Segundo Santa Cruz, Bolsonaro disse ter "informações que nunca vieram a público" sobre as circunstâncias da morte de seu pai, que desapareceu no Carnaval de 1974 e já reconhecido pelo Estado brasileiro como um preso e desaparecido político do período do regime militar.
"Ele [Bolsonaro] é o supremo mandatário da República e, portanto, tem um juramento constitucional de não mentir, de não faltar com a verdade. Vou interpelá-lo junto ao Supremo para que ele esclareça quem falou, quando falou, o que ele sabe da história do meu pai. E não só do meu pai, né. Já que ele tem essas relações, que ele possa esclarecer muitas famílias sobre o que elas procuram há décadas, que é a verdade sobre o desaparecimento de seus entes queridos", desabafou o presidente da OAB.

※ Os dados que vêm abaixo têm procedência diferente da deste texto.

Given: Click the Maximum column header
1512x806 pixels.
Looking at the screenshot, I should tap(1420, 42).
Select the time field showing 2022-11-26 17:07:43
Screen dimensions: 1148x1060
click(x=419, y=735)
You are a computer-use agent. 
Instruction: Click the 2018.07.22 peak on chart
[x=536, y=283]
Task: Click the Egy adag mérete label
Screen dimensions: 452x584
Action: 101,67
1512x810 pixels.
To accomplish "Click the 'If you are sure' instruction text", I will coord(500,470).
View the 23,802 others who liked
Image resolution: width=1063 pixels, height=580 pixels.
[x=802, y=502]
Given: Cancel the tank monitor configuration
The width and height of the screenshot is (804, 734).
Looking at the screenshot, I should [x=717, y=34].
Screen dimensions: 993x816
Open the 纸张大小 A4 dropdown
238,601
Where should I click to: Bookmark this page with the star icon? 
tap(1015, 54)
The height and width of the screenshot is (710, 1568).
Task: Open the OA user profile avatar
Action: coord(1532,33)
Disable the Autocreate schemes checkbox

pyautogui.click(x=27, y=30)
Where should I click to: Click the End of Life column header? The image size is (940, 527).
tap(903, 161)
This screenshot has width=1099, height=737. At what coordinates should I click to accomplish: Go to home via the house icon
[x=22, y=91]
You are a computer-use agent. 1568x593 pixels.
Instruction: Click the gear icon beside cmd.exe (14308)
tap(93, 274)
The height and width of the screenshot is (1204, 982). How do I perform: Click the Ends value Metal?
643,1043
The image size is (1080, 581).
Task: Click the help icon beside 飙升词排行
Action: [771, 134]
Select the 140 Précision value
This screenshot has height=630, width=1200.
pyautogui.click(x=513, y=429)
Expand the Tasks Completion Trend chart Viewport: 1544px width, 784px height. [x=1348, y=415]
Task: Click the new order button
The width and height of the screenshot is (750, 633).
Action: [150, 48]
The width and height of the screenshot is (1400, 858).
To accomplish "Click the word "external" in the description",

Para Felipe Santa Cruz, Bolsonaro explicita uma faceta perigosa, "a da crueldade", e não sabe separar o público do privado. "Ele é presidente da República. E acho que está na hora da sociedade brasileira deixar de ser tolerante com esses arroubos dele", afirma.
Felipe Santa Cruz disse que já teve o conforto de uma reparação histórica e judicial. A primeira foi em dezembro de 1995, no governo de Fernando Henrique Cardoso, que reconheceu mortes de 136 pessoas como desaparecidos políticos e forneceu certidões de óbito. "Depois eu tive esse conforto do Poder Judiciário, na década de 90, que ditou que a União retirasse dos autos qualquer ofensa a meu pai. E lamento que o presidente da República reabra esse processo histórico de ódio, de separação, de desrespeito às pessoas. É lamentável num homem que se diz tão cristão."
Em transmissão ao vivo no Facebook ontem, Bolsonaro disse que o pai de Santa Cruz foi morto pelos próprios colegas da Ação Popular, movimento de resistência à ditadura que tinha participação da juventude católica. "Uma história que ouço pela primeira vez na minha vida. Ou o presidente participou pessoalmente da operação contra o meu pai, o que aí sim seria um fato bombástico, ou ele teve informações que ninguém nunca na vida teve. O Estado brasileiro nunca divulgou nada neste sentido." A Aeronáutica, enfatizou o presidente nacional da OAB, reconheceu o desaparecimento de Fernando Santa Cruz quando estava sob a custódia do Estado.